* _Problem statement_
Answer these questions using the scheduling text:
1. Why is the heuristic algorithm often used for lot scheduling in semiconductor manufactories?
2. In what year was Genetic Algorithm invented?
3. In a typical Genetic Algorithm setup for scheduling, what does the order of jobs in the string show?

-------- Document text

Scheduling is a complex problem that we encounter in semiconductor fabrication factories everyday. Various methodologies are used in an attempt to look for the optimal solution. Among these methods, Genetic Algorithm (GA) [10][11]
and Swarm Intelligence methods [12][13][14], each has its’ advantages and disadvantages. We will introduce and discuss these methods in this chapter.
2.1 Heuristic Algorithm
Heuristic algorithm is a methodology that has been proven to find a near optimum solution in a reasonable time. It searches down the path of a search tree and determines the distance to the initial state during the progress and attempts to estimate the distance between the goal and current state using the heuristic functions in order to improve its searching efficiency. It is often used in semiconductor manufactories for lot scheduling due to its efficiency in calculation [15]. Sometimes simplified logical rules, that are designed closely related to the factory operation, are used in order to reduce the complexity.
2.2 Genetic Algorithm
Genetic Algorithm was invented in 1970 based on the theory of evolutions and genetics of life forms. Inheritance and crossover of parent solutions creates new generations. Since the good genes survive and bad ones will be eliminated through competition, the descendents usually produce better fitness. However, this method tends to converge with local optimum. Mutation of the genes ensures diversity of child generations. Thus we have a better chance in evolving to a better (if not the best) solution. Typically a solution is presented as a bit array. Depends on the nature of the problem a fitness function (sometimes called a cost function) is defined to compare the solutions quantitatively [16]. In typical implementation of GA for scheduling problem, we use a string consists of all job IDs to represent a solution.
The order of jobs in the string indicates the order in which the jobs will be processed.

----------------
-------- Provided data

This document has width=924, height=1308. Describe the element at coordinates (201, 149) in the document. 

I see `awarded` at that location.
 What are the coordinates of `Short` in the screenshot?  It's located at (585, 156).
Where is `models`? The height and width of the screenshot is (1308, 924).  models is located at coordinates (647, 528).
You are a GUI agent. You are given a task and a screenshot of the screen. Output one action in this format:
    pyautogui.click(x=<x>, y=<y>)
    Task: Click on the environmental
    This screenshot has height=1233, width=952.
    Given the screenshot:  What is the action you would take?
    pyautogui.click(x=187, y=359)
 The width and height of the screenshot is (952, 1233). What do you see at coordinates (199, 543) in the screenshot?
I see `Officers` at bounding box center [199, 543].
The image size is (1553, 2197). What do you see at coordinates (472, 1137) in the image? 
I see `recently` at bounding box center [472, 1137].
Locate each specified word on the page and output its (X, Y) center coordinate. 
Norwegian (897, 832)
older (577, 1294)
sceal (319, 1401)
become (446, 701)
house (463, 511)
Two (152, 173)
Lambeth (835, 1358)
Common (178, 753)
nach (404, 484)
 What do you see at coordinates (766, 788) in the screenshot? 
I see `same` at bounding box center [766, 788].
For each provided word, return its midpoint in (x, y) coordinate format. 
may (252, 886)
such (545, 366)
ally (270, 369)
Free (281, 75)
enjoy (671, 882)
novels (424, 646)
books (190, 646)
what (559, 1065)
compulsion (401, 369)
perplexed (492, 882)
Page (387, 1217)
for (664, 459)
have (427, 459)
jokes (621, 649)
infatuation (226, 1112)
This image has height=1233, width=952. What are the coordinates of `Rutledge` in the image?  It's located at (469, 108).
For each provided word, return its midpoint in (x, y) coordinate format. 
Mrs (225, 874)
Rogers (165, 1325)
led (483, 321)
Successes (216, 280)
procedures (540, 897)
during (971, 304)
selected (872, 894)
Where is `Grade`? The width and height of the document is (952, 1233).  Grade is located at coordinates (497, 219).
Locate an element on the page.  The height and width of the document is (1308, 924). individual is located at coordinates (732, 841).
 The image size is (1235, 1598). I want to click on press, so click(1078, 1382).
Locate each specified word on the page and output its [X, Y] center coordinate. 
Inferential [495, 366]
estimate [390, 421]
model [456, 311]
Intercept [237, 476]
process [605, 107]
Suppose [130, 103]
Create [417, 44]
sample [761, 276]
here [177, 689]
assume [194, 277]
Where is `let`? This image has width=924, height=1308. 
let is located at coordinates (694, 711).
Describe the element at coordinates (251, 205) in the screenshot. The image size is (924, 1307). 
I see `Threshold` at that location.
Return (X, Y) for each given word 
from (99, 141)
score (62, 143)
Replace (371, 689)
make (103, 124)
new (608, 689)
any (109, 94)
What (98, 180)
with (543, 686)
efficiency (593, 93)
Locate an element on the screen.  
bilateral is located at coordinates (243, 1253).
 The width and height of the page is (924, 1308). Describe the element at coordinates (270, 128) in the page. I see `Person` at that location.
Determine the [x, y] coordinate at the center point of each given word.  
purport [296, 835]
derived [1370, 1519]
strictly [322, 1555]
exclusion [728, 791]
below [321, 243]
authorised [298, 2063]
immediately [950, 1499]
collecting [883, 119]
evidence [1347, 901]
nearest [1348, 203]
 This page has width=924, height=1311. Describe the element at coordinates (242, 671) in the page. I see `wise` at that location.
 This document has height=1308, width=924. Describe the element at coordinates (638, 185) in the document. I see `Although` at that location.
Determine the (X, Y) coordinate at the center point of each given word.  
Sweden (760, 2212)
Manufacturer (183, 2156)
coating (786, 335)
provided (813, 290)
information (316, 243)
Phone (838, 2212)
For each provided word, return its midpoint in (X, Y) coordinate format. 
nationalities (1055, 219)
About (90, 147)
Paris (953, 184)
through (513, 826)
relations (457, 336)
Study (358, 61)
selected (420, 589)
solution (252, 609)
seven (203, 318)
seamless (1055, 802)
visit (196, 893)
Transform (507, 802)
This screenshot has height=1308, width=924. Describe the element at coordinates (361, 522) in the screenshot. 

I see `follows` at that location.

----------------

* _Solved exercise_
1. Because it is efficient in calculation.
2. 1970.
3. The order in which the jobs will be processed.